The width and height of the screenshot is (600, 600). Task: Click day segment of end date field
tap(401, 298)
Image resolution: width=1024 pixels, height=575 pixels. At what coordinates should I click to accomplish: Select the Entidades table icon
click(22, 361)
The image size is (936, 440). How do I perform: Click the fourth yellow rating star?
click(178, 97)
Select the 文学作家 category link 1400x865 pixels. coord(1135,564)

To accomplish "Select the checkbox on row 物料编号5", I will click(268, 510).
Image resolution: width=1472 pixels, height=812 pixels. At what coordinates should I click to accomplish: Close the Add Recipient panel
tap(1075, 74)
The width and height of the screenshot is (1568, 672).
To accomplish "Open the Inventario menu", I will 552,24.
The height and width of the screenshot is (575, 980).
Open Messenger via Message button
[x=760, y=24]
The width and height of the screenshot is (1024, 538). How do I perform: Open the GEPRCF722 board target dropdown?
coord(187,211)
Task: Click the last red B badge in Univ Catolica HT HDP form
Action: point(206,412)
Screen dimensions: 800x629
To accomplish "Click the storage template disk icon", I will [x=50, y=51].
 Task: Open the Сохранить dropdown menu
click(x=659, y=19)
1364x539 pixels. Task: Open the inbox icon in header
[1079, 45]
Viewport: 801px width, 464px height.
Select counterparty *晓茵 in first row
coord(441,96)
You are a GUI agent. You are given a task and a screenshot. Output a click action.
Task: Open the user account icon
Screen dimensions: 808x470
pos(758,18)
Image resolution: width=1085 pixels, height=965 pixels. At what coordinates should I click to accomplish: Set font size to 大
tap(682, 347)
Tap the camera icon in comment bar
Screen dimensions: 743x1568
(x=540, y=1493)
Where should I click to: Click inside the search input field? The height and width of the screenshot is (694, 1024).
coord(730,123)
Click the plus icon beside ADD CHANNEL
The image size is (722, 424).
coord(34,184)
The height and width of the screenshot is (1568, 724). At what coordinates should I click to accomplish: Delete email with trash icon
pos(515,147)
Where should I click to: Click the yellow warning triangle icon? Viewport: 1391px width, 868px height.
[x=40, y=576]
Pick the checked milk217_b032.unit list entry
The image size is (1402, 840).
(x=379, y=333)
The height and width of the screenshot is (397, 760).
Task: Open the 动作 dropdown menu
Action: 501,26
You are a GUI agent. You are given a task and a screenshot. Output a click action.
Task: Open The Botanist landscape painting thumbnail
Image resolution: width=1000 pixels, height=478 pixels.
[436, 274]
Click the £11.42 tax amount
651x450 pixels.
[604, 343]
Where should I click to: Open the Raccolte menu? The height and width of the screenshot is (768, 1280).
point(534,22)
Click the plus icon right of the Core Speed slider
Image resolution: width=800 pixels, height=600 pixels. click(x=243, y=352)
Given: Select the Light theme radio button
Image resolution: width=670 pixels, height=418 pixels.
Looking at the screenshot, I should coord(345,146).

[Exercise objective]: Locate the word "will" in the records and collect each line it appears in.

[Response to this task]:
To accomplish "Select the checkbox on row 物料编号5", I will click(268, 510).
To accomplish "Open the Inventario menu", I will 552,24.
To accomplish "Click the storage template disk icon", I will [x=50, y=51].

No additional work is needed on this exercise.